RECORDS PROVIDED:

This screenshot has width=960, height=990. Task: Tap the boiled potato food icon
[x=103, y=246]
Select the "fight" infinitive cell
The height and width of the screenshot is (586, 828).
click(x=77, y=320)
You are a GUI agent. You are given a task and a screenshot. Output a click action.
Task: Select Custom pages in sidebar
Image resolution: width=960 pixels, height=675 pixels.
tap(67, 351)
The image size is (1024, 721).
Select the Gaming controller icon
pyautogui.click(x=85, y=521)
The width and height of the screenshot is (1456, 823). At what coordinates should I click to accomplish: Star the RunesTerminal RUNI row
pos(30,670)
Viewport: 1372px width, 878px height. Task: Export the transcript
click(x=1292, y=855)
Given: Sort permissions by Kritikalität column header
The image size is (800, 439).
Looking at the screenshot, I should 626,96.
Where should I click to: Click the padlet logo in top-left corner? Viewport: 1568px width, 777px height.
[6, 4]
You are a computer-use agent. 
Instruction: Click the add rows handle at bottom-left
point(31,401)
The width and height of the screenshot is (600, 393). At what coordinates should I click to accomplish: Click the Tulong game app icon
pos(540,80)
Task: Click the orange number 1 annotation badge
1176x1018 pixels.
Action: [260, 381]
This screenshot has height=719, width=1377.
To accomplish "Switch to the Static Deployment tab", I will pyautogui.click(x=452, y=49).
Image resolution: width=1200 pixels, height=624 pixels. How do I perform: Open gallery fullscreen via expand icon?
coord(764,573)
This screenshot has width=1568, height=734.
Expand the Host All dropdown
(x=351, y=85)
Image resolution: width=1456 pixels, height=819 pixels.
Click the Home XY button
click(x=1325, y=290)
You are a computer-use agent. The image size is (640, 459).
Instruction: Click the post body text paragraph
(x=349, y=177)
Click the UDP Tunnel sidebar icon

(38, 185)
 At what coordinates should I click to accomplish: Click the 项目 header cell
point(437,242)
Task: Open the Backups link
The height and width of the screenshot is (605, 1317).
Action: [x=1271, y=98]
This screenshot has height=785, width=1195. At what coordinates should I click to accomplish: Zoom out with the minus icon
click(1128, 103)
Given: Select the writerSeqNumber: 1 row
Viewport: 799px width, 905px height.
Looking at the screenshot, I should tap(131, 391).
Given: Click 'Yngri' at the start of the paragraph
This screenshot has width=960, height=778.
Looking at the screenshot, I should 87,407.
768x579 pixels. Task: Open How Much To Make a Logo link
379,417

THE TASK:
Write only the number of lines above that contain "agent".

RESPONSE TO THE EXERCISE:
3